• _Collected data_
=== Begin Enclosure ===

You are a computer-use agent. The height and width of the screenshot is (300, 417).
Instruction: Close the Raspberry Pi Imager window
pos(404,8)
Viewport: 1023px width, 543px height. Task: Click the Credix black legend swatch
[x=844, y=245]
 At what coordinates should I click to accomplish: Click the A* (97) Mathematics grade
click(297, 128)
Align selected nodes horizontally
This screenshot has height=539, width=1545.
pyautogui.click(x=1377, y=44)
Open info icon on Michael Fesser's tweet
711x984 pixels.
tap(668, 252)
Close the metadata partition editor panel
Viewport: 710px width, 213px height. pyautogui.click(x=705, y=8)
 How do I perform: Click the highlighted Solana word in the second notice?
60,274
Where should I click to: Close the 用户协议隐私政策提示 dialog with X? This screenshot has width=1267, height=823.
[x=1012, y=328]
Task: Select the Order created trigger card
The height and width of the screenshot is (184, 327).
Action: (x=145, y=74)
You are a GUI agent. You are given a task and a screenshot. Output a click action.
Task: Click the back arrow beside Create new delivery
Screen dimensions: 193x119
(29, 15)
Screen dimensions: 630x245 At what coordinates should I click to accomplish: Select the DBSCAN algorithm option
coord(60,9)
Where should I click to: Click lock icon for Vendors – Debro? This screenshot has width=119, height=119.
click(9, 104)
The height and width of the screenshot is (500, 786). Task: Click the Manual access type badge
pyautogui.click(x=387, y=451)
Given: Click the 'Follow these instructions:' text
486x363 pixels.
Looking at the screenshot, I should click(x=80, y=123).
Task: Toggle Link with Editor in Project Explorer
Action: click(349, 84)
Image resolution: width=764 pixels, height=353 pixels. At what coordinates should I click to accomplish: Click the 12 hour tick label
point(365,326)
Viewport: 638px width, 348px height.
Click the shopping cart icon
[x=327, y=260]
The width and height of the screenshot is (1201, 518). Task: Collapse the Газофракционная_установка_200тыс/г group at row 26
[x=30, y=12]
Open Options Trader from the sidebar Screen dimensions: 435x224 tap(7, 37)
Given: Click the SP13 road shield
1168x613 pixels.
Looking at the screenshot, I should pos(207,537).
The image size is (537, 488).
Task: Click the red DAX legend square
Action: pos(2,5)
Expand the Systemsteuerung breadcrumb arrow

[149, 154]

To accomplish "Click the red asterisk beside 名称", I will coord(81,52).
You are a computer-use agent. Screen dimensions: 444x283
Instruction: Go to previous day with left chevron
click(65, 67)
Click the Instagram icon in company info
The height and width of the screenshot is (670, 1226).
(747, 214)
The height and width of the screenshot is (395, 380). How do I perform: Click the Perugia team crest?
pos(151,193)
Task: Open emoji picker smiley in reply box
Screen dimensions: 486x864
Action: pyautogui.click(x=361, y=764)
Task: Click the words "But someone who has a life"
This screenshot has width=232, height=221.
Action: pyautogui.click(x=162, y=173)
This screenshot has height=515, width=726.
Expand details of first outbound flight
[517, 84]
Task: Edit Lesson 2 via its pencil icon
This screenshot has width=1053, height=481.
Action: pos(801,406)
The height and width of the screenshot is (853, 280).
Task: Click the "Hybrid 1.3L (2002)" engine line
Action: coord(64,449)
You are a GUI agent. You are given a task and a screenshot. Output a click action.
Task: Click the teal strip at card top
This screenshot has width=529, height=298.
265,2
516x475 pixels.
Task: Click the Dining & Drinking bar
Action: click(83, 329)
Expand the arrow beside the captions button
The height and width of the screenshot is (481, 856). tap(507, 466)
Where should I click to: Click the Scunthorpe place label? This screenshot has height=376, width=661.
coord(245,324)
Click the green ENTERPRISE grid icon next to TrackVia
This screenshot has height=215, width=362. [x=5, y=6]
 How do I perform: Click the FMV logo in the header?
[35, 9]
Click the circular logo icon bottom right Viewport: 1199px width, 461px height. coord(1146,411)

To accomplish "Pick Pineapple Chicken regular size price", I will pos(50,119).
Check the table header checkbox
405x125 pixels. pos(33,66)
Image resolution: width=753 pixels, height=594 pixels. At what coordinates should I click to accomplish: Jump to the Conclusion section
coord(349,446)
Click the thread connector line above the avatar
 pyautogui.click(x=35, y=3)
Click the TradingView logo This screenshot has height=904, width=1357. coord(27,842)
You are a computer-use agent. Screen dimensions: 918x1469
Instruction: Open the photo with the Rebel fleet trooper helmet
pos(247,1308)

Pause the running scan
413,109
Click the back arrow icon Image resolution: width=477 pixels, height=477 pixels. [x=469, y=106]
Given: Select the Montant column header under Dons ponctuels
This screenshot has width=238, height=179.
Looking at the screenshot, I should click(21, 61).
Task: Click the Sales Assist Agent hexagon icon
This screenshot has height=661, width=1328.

=== End Enclosure ===

• _Exercise details_
Your reply must repeat the records above exactly and in full.

• _Problem solution_
You are a computer-use agent. The height and width of the screenshot is (300, 417).
Instruction: Close the Raspberry Pi Imager window
pos(404,8)
Viewport: 1023px width, 543px height. Task: Click the Credix black legend swatch
[x=844, y=245]
 At what coordinates should I click to accomplish: Click the A* (97) Mathematics grade
click(297, 128)
Align selected nodes horizontally
This screenshot has height=539, width=1545.
pyautogui.click(x=1377, y=44)
Open info icon on Michael Fesser's tweet
711x984 pixels.
tap(668, 252)
Close the metadata partition editor panel
Viewport: 710px width, 213px height. pyautogui.click(x=705, y=8)
 How do I perform: Click the highlighted Solana word in the second notice?
60,274
Where should I click to: Close the 用户协议隐私政策提示 dialog with X? This screenshot has width=1267, height=823.
[x=1012, y=328]
Task: Select the Order created trigger card
The height and width of the screenshot is (184, 327).
Action: (x=145, y=74)
You are a GUI agent. You are given a task and a screenshot. Output a click action.
Task: Click the back arrow beside Create new delivery
Screen dimensions: 193x119
(29, 15)
Screen dimensions: 630x245 At what coordinates should I click to accomplish: Select the DBSCAN algorithm option
coord(60,9)
Where should I click to: Click lock icon for Vendors – Debro? This screenshot has width=119, height=119.
click(9, 104)
The height and width of the screenshot is (500, 786). Task: Click the Manual access type badge
pyautogui.click(x=387, y=451)
Given: Click the 'Follow these instructions:' text
486x363 pixels.
Looking at the screenshot, I should click(x=80, y=123).
Task: Toggle Link with Editor in Project Explorer
Action: click(349, 84)
Image resolution: width=764 pixels, height=353 pixels. At what coordinates should I click to accomplish: Click the 12 hour tick label
point(365,326)
Viewport: 638px width, 348px height.
Click the shopping cart icon
[x=327, y=260]
The width and height of the screenshot is (1201, 518). Task: Collapse the Газофракционная_установка_200тыс/г group at row 26
[x=30, y=12]
Open Options Trader from the sidebar Screen dimensions: 435x224 tap(7, 37)
Given: Click the SP13 road shield
1168x613 pixels.
Looking at the screenshot, I should pos(207,537).
The image size is (537, 488).
Task: Click the red DAX legend square
Action: pos(2,5)
Expand the Systemsteuerung breadcrumb arrow

[149, 154]

To accomplish "Click the red asterisk beside 名称", I will coord(81,52).
You are a computer-use agent. Screen dimensions: 444x283
Instruction: Go to previous day with left chevron
click(65, 67)
Click the Instagram icon in company info
The height and width of the screenshot is (670, 1226).
(747, 214)
The height and width of the screenshot is (395, 380). How do I perform: Click the Perugia team crest?
pos(151,193)
Task: Open emoji picker smiley in reply box
Screen dimensions: 486x864
Action: pyautogui.click(x=361, y=764)
Task: Click the words "But someone who has a life"
This screenshot has width=232, height=221.
Action: pyautogui.click(x=162, y=173)
This screenshot has height=515, width=726.
Expand details of first outbound flight
[517, 84]
Task: Edit Lesson 2 via its pencil icon
This screenshot has width=1053, height=481.
Action: pos(801,406)
The height and width of the screenshot is (853, 280).
Task: Click the "Hybrid 1.3L (2002)" engine line
Action: coord(64,449)
You are a GUI agent. You are given a task and a screenshot. Output a click action.
Task: Click the teal strip at card top
This screenshot has width=529, height=298.
265,2
516x475 pixels.
Task: Click the Dining & Drinking bar
Action: click(83, 329)
Expand the arrow beside the captions button
The height and width of the screenshot is (481, 856). tap(507, 466)
Where should I click to: Click the Scunthorpe place label? This screenshot has height=376, width=661.
coord(245,324)
Click the green ENTERPRISE grid icon next to TrackVia
This screenshot has height=215, width=362. [x=5, y=6]
 How do I perform: Click the FMV logo in the header?
[35, 9]
Click the circular logo icon bottom right Viewport: 1199px width, 461px height. coord(1146,411)

To accomplish "Pick Pineapple Chicken regular size price", I will pos(50,119).
Check the table header checkbox
405x125 pixels. pos(33,66)
Image resolution: width=753 pixels, height=594 pixels. At what coordinates should I click to accomplish: Jump to the Conclusion section
coord(349,446)
Click the thread connector line above the avatar
 pyautogui.click(x=35, y=3)
Click the TradingView logo This screenshot has height=904, width=1357. coord(27,842)
You are a computer-use agent. Screen dimensions: 918x1469
Instruction: Open the photo with the Rebel fleet trooper helmet
pos(247,1308)

Pause the running scan
413,109
Click the back arrow icon Image resolution: width=477 pixels, height=477 pixels. [x=469, y=106]
Given: Select the Montant column header under Dons ponctuels
This screenshot has width=238, height=179.
Looking at the screenshot, I should click(21, 61).
Task: Click the Sales Assist Agent hexagon icon
This screenshot has height=661, width=1328.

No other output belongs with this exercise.